Het rapport van PwC smart charging van elektrische auto’s; Institutionele knelpunten en mogelijke oplossingen

Het rapport omschrijft smart charging als «het laden en ontladen van een elektrisch voertuig waarbij het tijdstip, de snelheid en de laadmethode (laden/ontladen) af worden gestemd op de voorkeuren van de e-rijder en de dan geldende marktomstandigheden (zoals beschikbaarheid van duurzame energie).»

Slim laden kan zowel voordelen hebben voor de e-rijder, de producent van energie (duurzame energie zo efficiënt mogelijk inzetten) en de netbeheerder (flexibiliteit creëren ten behoeve van de balans in het energienet en het voorkomen van congestie).

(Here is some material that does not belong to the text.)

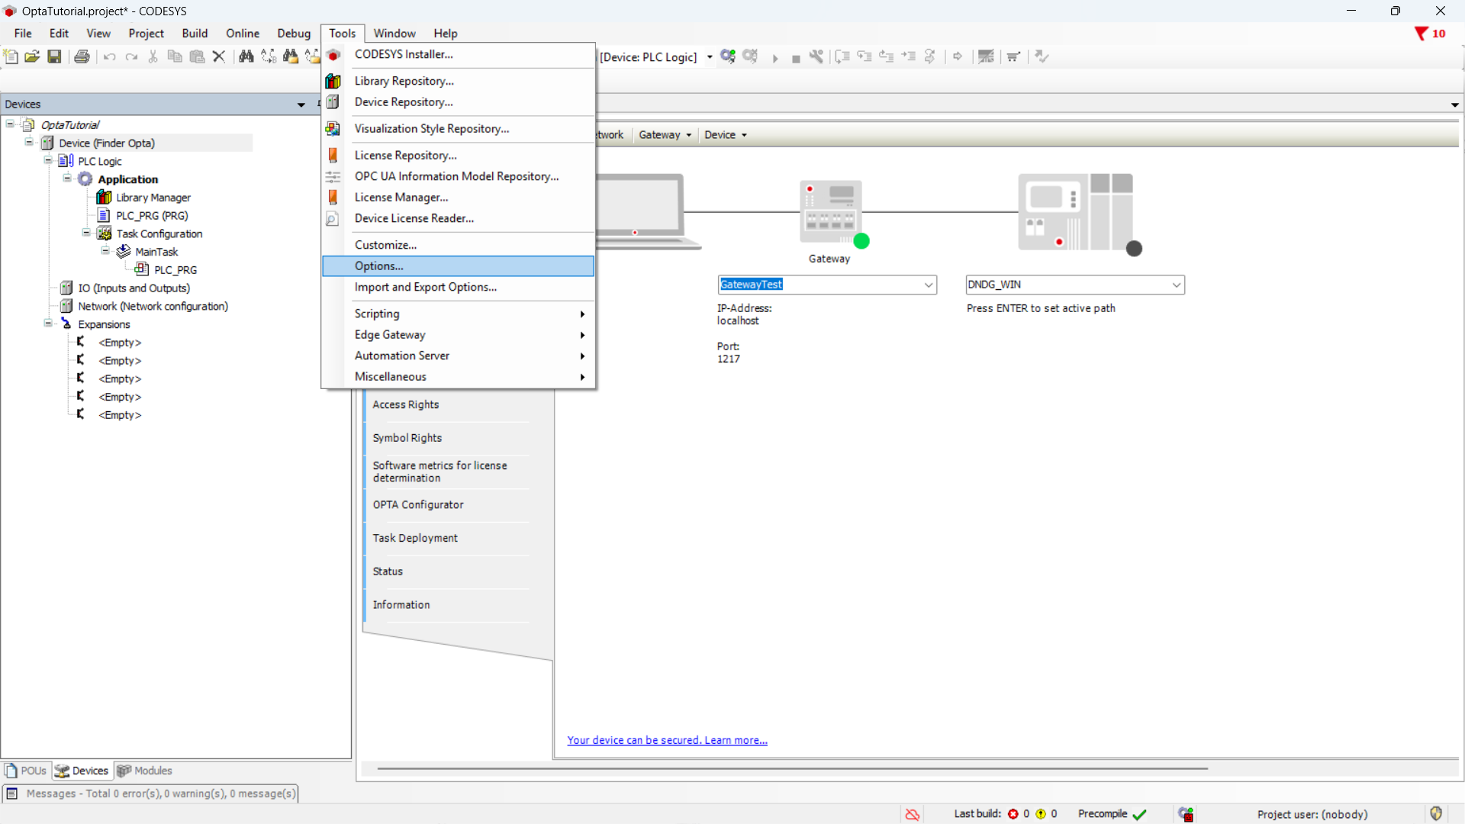Screen dimensions: 1465x824
Task: Open the 'Your device can be secured' link
Action: (x=667, y=740)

PWC stelt dat er vier knelpunten met hoge impact op korte termijn zouden moeten worden opgelost. Het betreft drie belemmeringen op het terrein van suboptimale financiële prikkels en een op het terrein van marktordening:

  • Er is geen prikkel voor optimalisering van opslag in het elektrisch voertuig achter de meter.

  • Dubbele energiebelasting ontmoedigt bi-directioneel laden.

  • Er is geen prikkel vanuit de nettarieven voor laadinfrastructuur met maximale laadcapaciteit voor smart charging en

  • Er is onduidelijkheid over de mogelijkheid van de inzet van smart charging ten behoeve van congestiemanagement netbeheerder.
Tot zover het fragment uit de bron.